§ **Exercise**
In the entries below, find the line with "Image resolution: width=1920, height=1385." and the line with "Kosten eines Livestreams"; give again those lines and every line between them, exactly.

═════ Data to process ═════

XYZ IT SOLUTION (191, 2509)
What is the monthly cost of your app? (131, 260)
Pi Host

═════
═════ Data to process ═════

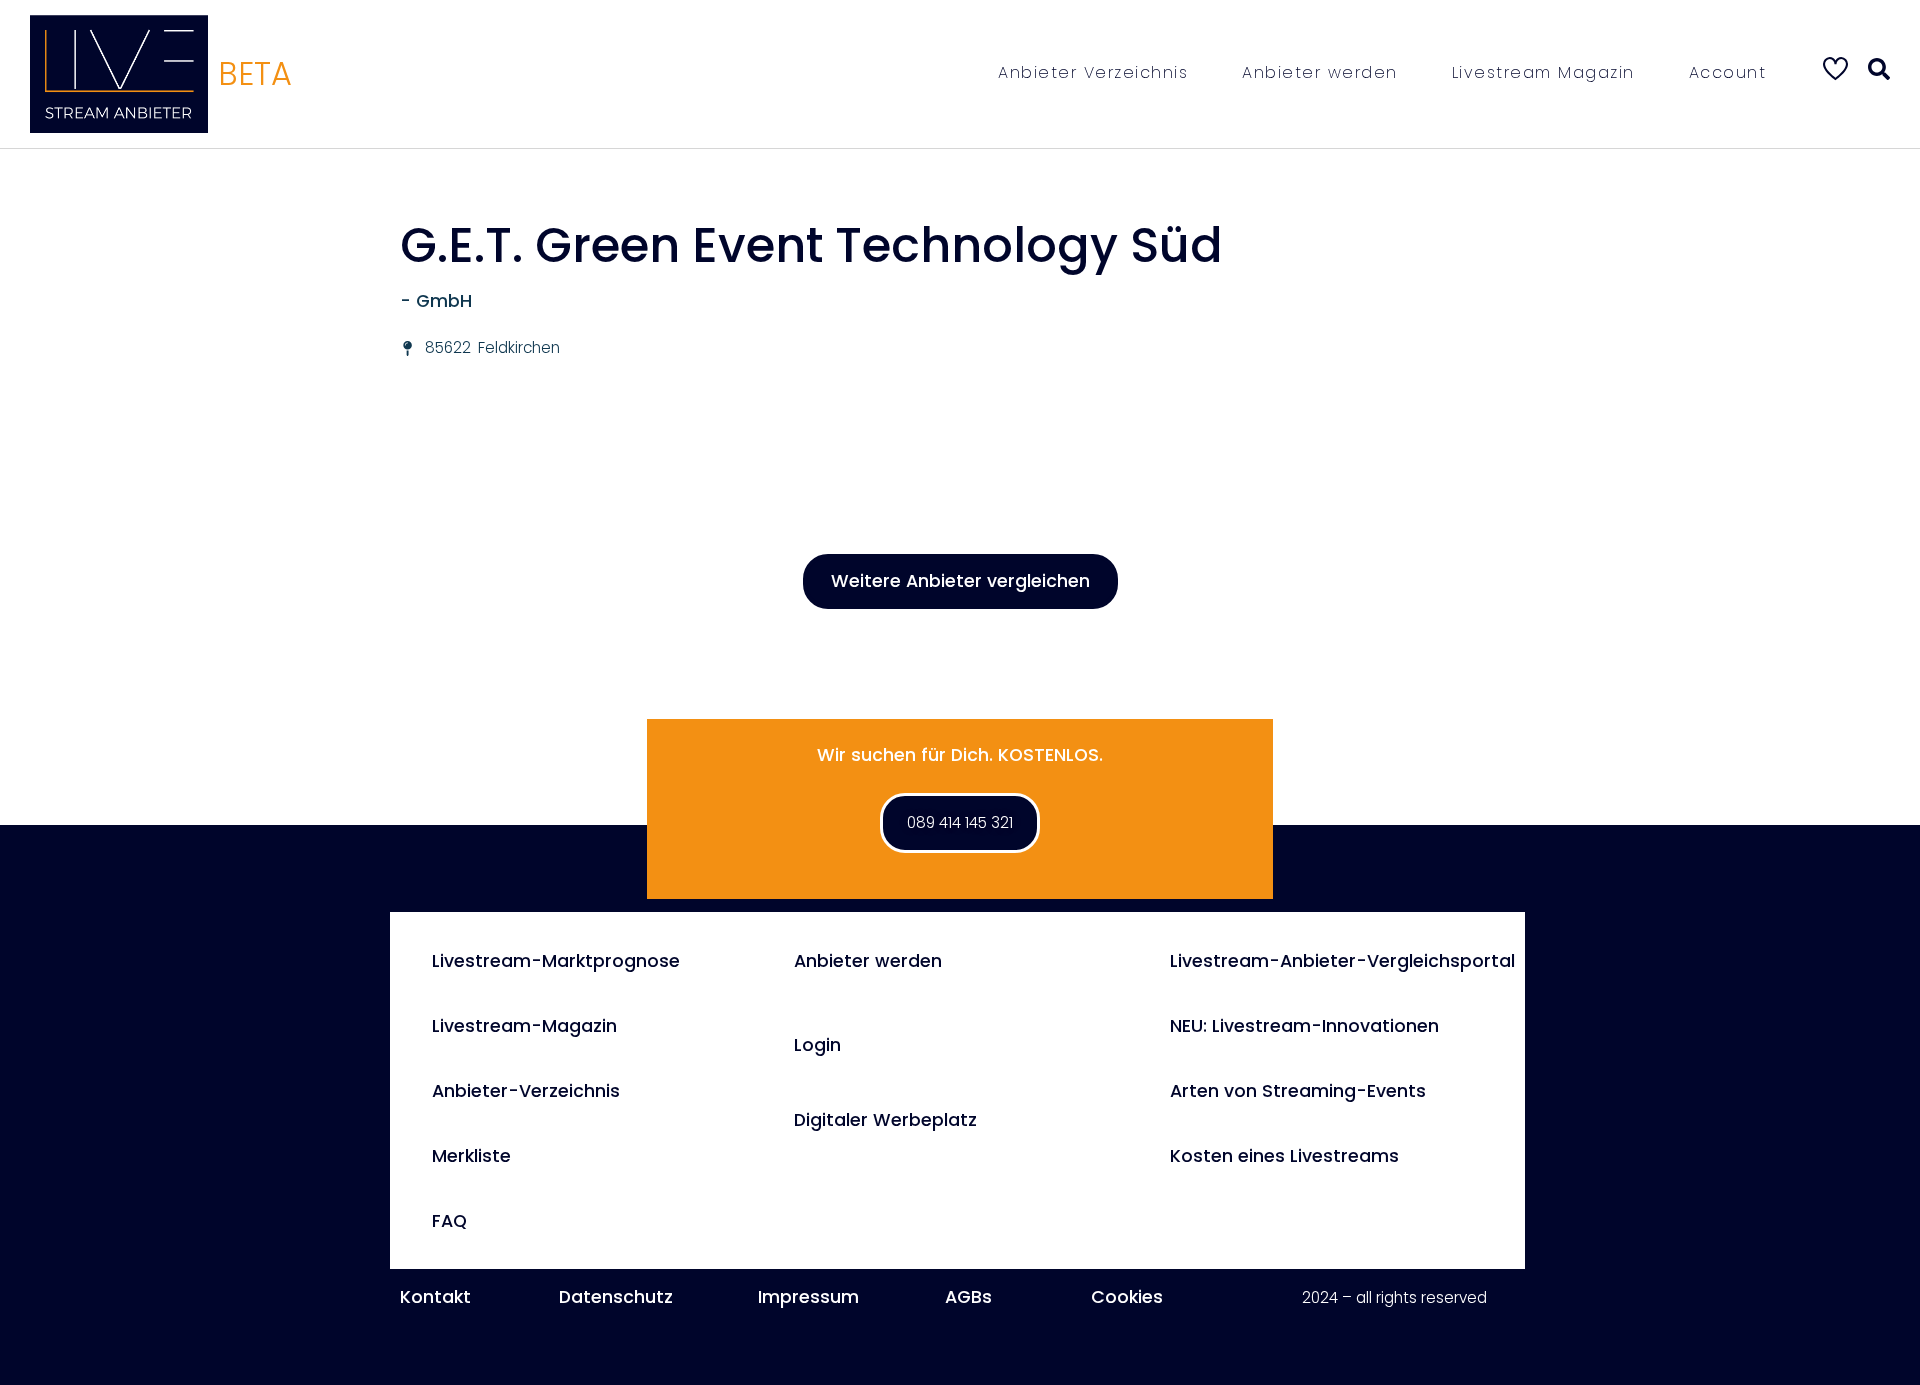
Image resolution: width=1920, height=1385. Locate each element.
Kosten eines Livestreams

═════

§ **Expected output**
Image resolution: width=1920, height=1385. Locate each element.
Kosten eines Livestreams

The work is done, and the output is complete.